§ Problem to solve
Transcribe, word for word and without additions, each line below from the one containing "مذكرة التفوق فى" through the one containing "موسسة الخالدي - محل", both ends included.

══ Records to process ══

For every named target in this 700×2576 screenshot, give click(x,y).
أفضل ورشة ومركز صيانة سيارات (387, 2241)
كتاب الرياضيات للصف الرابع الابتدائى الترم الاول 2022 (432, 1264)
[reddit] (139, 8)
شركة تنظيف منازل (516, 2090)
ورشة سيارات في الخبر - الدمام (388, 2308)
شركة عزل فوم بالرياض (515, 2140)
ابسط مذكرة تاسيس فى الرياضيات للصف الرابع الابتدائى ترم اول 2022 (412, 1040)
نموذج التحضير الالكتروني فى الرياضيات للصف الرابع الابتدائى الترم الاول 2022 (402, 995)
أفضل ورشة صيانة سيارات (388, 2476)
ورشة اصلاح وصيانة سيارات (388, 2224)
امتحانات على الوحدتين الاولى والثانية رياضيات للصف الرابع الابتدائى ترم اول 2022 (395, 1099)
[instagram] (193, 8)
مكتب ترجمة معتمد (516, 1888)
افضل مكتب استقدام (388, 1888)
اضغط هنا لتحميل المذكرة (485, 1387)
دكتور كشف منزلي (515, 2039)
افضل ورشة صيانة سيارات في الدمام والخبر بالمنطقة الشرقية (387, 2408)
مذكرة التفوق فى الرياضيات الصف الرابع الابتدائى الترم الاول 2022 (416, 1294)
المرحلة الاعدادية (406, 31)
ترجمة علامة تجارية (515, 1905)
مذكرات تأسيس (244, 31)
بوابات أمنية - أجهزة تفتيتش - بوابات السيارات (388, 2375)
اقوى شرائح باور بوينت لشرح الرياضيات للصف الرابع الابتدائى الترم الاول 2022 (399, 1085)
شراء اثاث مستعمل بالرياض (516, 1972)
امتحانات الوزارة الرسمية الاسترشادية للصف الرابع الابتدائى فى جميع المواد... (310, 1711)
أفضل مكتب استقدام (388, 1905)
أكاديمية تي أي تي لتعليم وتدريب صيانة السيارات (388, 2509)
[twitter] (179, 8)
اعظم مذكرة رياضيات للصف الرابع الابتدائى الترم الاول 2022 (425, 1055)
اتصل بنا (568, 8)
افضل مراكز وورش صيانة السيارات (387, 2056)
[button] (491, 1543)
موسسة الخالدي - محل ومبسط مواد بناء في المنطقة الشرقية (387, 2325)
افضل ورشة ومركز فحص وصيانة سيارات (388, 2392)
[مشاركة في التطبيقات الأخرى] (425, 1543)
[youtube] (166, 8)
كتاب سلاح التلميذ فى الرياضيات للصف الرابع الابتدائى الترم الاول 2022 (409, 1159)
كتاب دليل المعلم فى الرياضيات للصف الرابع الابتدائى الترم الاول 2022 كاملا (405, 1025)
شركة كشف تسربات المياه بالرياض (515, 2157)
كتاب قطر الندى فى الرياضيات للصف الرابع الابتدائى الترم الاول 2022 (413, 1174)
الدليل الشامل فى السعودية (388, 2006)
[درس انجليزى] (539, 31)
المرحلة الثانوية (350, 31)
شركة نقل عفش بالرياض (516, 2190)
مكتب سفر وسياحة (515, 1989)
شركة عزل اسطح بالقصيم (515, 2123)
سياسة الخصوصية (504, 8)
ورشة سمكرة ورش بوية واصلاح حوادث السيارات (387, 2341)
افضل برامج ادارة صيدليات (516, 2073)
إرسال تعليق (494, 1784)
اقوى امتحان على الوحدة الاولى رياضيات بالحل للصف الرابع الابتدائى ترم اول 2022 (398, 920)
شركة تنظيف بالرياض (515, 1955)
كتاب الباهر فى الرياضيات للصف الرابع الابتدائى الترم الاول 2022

═══

§ Written reply
مذكرة التفوق فى الرياضيات الصف الرابع الابتدائى الترم الاول 2022 (416, 1294)
المرحلة الاعدادية (406, 31)
ترجمة علامة تجارية (515, 1905)
مذكرات تأسيس (244, 31)
بوابات أمنية - أجهزة تفتيتش - بوابات السيارات (388, 2375)
اقوى شرائح باور بوينت لشرح الرياضيات للصف الرابع الابتدائى الترم الاول 2022 (399, 1085)
شراء اثاث مستعمل بالرياض (516, 1972)
امتحانات الوزارة الرسمية الاسترشادية للصف الرابع الابتدائى فى جميع المواد... (310, 1711)
أفضل مكتب استقدام (388, 1905)
أكاديمية تي أي تي لتعليم وتدريب صيانة السيارات (388, 2509)
[twitter] (179, 8)
اعظم مذكرة رياضيات للصف الرابع الابتدائى الترم الاول 2022 (425, 1055)
اتصل بنا (568, 8)
افضل مراكز وورش صيانة السيارات (387, 2056)
[button] (491, 1543)
موسسة الخالدي - محل ومبسط مواد بناء في المنطقة الشرقية (387, 2325)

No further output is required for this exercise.